** begin Source material **

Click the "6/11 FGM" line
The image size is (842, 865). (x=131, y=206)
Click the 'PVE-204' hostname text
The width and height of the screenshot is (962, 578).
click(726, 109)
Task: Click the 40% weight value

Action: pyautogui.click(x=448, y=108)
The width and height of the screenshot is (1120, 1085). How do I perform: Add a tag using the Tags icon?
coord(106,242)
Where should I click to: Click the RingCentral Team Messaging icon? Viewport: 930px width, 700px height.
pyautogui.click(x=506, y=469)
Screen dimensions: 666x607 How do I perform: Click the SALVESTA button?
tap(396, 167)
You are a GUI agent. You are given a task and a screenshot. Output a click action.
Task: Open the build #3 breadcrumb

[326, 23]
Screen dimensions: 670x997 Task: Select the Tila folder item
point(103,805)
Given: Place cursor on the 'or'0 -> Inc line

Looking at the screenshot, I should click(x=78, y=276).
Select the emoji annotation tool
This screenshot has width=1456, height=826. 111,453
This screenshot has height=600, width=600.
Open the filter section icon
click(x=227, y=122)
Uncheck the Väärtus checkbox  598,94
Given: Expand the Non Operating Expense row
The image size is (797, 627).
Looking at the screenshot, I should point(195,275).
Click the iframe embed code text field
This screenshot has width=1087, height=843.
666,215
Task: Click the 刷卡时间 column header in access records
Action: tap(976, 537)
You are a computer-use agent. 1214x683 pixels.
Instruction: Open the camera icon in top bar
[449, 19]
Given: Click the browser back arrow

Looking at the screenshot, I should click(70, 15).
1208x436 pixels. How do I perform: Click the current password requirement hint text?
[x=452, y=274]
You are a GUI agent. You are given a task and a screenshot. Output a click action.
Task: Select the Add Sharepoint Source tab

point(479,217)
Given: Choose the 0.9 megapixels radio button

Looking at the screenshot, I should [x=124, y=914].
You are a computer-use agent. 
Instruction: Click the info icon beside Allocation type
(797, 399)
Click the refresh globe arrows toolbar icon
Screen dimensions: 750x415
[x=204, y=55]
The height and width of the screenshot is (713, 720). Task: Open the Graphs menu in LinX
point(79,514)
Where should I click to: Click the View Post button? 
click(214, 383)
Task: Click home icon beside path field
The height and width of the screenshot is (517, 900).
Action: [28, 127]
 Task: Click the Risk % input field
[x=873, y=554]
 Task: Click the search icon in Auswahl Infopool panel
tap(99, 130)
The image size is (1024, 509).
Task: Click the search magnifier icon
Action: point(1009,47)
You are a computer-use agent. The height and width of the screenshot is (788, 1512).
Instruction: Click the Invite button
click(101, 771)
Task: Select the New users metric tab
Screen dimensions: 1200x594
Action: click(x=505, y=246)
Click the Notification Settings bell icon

** end Source material **

**Requirements**
Report, copied in full, every line of the items above that contains the string "field". Matching is case-sensitive.

**Right answer**
Click the iframe embed code text field
Task: Click home icon beside path field
 Task: Click the Risk % input field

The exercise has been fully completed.